7 juillet 2009, c’est déjà jour de fête à l’Élysée. Entouré de la garde républicaine en grande tenue, Nicolas Sarkozy, le président de la République de l’époque, s’apprête à remettre la Légion d’honneur à des personnalités ayant rendu « des services éminents » à la nation, comme le stipule l’institution créée en 1802. À l’appel de son nom, un homme se détache du petit groupe des futurs récipiendaires. C’est Jacques Servier, propriétaire des laboratoires pharmaceutiques éponymes et 23e fortune de France. Il va rejoindre dans quelques minutes le gotha des titulaires de la grand-croix, la plus haute distinction de l’ordre.

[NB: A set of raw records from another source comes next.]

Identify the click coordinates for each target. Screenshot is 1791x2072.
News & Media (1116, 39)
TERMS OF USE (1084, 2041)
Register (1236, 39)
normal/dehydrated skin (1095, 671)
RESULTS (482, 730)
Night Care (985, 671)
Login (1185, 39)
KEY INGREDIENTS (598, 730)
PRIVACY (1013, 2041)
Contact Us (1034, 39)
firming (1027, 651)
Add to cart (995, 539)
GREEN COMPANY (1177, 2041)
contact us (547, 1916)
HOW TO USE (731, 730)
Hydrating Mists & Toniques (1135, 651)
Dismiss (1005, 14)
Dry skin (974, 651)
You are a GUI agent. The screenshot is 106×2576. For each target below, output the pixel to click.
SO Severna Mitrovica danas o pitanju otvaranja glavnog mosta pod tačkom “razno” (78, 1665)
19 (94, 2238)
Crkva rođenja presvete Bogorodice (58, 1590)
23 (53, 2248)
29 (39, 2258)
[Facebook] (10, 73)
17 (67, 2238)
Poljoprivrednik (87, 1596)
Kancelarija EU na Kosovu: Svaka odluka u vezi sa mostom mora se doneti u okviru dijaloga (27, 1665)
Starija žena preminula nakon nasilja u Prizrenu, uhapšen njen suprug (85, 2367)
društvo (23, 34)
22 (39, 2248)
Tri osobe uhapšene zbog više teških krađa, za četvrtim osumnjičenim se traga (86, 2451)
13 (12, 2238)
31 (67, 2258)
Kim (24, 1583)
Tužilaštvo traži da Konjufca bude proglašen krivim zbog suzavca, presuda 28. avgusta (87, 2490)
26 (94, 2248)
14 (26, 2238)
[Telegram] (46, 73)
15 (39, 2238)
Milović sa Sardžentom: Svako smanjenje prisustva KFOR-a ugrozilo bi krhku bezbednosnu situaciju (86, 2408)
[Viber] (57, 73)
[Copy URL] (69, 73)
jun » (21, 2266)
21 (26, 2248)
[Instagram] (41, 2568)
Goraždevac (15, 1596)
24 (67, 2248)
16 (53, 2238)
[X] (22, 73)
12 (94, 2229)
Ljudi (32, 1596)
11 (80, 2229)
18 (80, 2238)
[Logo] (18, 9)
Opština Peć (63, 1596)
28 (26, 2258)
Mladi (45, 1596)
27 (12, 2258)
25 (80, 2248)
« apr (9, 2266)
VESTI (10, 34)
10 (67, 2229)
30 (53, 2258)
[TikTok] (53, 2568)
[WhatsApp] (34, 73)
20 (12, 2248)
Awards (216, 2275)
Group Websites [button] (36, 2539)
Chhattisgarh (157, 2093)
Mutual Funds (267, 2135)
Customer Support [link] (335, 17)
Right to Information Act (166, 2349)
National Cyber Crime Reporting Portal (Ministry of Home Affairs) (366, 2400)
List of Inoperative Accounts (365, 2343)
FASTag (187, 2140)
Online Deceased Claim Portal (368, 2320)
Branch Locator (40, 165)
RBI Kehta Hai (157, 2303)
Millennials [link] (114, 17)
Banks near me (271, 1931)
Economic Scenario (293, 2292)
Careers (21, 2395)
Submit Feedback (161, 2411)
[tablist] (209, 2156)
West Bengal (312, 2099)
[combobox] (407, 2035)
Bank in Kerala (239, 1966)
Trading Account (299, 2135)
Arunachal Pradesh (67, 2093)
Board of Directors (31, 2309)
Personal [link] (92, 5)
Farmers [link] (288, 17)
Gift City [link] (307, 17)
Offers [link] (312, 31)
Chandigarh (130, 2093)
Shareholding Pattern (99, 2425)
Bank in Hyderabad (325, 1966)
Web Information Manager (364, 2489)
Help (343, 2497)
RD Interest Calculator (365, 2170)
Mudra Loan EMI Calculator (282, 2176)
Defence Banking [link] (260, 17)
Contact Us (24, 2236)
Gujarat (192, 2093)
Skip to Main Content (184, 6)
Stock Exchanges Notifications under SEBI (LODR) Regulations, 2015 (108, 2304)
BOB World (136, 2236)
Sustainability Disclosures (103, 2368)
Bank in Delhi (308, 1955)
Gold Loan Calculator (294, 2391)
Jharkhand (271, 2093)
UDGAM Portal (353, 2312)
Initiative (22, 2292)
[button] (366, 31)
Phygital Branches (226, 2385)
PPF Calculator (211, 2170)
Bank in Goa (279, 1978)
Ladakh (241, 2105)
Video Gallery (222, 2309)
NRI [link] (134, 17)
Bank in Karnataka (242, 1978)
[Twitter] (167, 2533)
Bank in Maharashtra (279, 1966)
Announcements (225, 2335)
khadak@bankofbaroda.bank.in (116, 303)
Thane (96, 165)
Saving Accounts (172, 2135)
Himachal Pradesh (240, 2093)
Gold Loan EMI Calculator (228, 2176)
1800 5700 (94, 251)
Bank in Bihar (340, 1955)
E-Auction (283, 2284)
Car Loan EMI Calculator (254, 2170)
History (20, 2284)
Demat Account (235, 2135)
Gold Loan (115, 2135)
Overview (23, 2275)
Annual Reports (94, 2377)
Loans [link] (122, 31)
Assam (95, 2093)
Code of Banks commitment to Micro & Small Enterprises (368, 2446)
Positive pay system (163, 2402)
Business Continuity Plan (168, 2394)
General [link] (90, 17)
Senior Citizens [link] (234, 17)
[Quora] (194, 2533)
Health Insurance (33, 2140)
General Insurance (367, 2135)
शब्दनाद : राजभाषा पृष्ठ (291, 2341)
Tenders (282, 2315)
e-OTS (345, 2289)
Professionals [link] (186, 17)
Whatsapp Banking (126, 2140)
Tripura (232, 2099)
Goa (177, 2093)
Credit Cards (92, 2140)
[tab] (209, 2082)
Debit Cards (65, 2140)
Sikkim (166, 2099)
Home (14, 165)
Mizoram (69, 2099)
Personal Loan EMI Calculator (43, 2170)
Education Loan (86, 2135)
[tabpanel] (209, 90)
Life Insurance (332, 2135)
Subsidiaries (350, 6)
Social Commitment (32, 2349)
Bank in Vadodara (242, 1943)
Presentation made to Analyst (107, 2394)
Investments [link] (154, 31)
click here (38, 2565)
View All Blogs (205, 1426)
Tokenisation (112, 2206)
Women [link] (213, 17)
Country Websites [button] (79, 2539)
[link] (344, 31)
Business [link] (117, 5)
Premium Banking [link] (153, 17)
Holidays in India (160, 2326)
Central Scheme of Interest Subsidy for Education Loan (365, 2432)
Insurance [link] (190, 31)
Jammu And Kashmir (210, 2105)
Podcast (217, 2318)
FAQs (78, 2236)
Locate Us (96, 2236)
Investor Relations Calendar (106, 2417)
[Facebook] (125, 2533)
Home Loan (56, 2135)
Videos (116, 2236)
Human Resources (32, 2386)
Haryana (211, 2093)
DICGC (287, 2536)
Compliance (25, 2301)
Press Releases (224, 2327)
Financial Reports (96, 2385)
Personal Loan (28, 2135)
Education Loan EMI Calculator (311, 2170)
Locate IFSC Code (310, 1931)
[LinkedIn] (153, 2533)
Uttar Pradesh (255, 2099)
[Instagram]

Parmi eux figurent Napoléon himself [1] et, plus près de nous, l’écrivain Paul Claudel, le physicien Paul Langevin, les résistants Rol-Tanguy et Raymond Aubrac, ou encore Nelson Mandela. « Votre histoire, dit le président en s’adressant à Jacques Servier, c’est une grande histoire française, riche de leçons. » Et il poursuit : « Je me souviens de notre première rencontre, en 1983. C’était déraisonnable - c’est là que je vois que vous êtes enthousiaste -, vous pensiez déjà à l’époque que je serais président de la République. Incorrigible Jacques Servier ! » La salle rit. L’appelant désormais par son prénom, chose rare dans ce genre de cérémonies, le président de la République hausse légèrement le ton, comme pour mieux se faire entendre, et déclare : « Jacques, vous êtes un entrepreneur comme la France en compte peu. […] En tant qu’entrepreneur, vous avez été souvent sévère à l’endroit de l’administration française. Vous critiquez l’empilement des mesures, des normes, des structures, et vous avez raison ! »

Irène Frachon, pneumologue au CHU de Brest, a été la première à lancer l’alerte sur le lien possible entre le Mediator et des atteintes cardiaques, dès 2007.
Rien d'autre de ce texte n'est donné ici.